▶ _Problem to work on_: The answer is an exact copy of the lines from the one with "Where should I" to the end of the listing below, pictures left out.

▶ _Material for this task_:
--- START ---

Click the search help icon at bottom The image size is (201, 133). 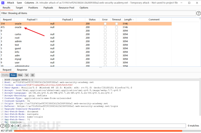coord(3,126)
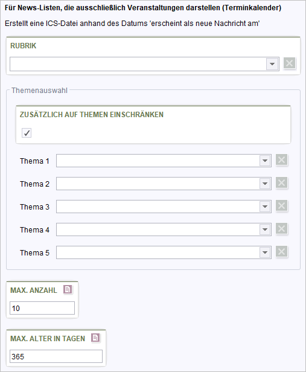Image resolution: width=306 pixels, height=372 pixels.
Task: Expand the Thema 2 dropdown
Action: coord(265,184)
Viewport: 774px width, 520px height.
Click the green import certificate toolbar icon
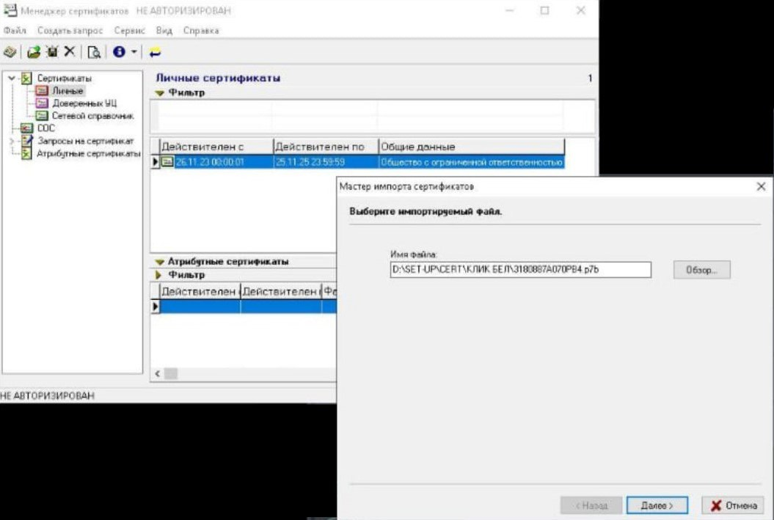[x=33, y=52]
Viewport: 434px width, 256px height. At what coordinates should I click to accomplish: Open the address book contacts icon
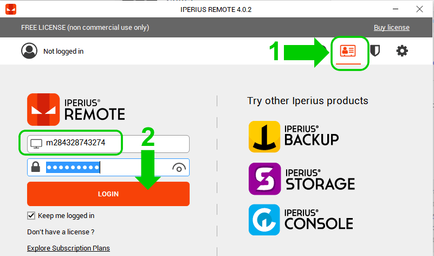[348, 50]
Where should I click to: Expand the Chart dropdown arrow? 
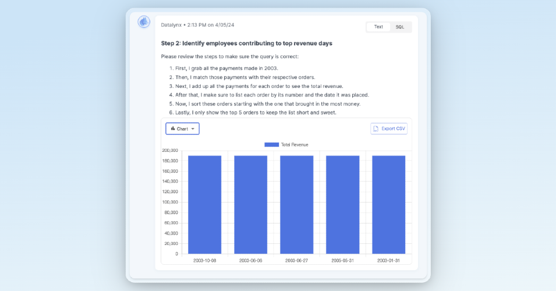click(x=193, y=129)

--- END ---

▶ _Task output_:
Where should I click to: Expand the Chart dropdown arrow? 
click(x=193, y=129)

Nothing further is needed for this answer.